The panel also concluded that government forces killed civilians through widespread and indiscriminate shelling, attacked hospitals and humanitarian objects, and deprived people in the war-zone of humanitarian aid. The report states: “The Government shelled on a large scale in three consecutive No Fire Zones, where it had encouraged the civilian population to concentrate, even after indicating that it would cease the use of heavy weapons…. The Government systematically shelled hospitals on the frontlines. All hospitals in the [war-zone] were hit by mortars and artillery, some of them were hit repeatedly, despite the fact that their locations were well-known to the Government.”

The panel also found that some people whom the government separated out from displaced civilians during screening were summarily executed, some women may have been raped, and others may have been subjected to enforced disappearance. All residents of the region who were displaced in the final months of the conflict were detained in closed camps, where some were interrogated and subjected to torture.

The panel said that its finding “stands in stark contrast to the position of the Government, which continues to hold that it conducted a ‘humanitarian rescue operation’ with a policy of ‘zero civilian casualties.'”  The report concludes: “Most civilian casualties in the final phases of the war were caused by Government shelling.” High-ranking government officials, including President Rajapaksa and Defense Secretary Gotabaya Rajapaksa, have repeatedly denied that government forces caused civilian casualties.

The report includes 16 satellite images, which show that hospitals were repeatedly hit by artillery fire and that government artillery batteries were constantly redirected to target the three government-declared No Fire Zones.

The panel found that the Lessons Learnt and Reconciliation Commission, a government-created body frequently touted by the government as its accountability mechanism, is “deeply flawed, does not meet international standards for an effective accountability mechanism and, therefore, does not and cannot satisfy the joint commitment of the President of Sri Lanka and the Secretary-General to an accountability process.” The panel noted that the government’s approach to accountability, which focuses exclusively on abuses by the LTTE, lacks “any notion of accountability for its own conduct in the prosecution of the war.”

The panel recommended that the Sri Lankan government open “genuine investigations” and that the secretary-general immediately proceed to establish an independent international mechanism to conduct investigations into the alleged violations.

The Sri Lankan government, on its official news portal, stated that it “strongly rejected” the report, calling it “illegal,” “biased, baseless and unilateral.” President Rajapaksa has called for demonstrations on May 1 to show solidarity with the armed forces.

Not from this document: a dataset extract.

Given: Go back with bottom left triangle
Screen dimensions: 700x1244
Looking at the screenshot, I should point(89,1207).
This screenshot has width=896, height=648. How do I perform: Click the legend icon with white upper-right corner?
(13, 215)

The government has begun a diplomatic campaign to put pressure on the UN not to act on the panel’s recommendations.

“Sadly, the Sri Lankan government’s immediate dismissal of the report as biased demonstrates that there is no chance of a serious domestic justice process,” Adams said. “The only hope for victims of the conflict is an international investigation leading to prosecutions. Ban should lose no time in setting one up.”